## Assigned task
Below are records. Copy every line with "computer" in it.
[Opening Input records section]
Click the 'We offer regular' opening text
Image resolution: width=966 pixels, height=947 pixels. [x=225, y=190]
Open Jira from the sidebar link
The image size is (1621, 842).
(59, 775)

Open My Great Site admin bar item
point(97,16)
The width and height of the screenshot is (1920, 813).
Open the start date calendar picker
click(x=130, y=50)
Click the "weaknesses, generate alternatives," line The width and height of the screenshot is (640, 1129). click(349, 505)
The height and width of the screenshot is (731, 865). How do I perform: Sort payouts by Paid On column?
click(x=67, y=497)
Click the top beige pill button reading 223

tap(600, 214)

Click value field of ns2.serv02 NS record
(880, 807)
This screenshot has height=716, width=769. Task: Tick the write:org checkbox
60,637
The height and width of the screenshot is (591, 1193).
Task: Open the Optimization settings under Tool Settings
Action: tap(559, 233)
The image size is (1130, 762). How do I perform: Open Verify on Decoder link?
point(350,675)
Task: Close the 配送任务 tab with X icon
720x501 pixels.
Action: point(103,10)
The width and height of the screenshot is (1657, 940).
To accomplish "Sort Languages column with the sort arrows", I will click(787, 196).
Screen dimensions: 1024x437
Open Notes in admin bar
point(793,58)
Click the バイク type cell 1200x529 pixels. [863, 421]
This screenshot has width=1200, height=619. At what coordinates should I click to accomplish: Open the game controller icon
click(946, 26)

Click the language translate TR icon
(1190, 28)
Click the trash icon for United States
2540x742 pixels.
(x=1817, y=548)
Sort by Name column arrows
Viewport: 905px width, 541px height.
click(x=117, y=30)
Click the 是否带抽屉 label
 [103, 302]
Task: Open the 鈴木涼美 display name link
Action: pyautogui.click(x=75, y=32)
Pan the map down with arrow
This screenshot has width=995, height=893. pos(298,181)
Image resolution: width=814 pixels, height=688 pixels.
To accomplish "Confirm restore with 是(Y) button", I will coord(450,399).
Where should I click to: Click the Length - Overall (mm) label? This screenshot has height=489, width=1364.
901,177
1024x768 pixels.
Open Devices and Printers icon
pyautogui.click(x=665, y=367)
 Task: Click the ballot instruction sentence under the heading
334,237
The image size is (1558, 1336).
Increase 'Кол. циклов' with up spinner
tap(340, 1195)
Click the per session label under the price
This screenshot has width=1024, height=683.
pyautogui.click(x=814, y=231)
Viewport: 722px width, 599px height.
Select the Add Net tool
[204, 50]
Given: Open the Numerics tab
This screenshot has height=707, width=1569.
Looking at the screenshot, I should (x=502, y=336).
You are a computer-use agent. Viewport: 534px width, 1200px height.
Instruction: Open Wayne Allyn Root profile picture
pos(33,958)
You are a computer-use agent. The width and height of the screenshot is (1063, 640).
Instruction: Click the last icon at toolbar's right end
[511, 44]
[Closing Input records section]
## Answer to the problem
You are a computer-use agent. Viewport: 534px width, 1200px height.
You are a computer-use agent. The width and height of the screenshot is (1063, 640).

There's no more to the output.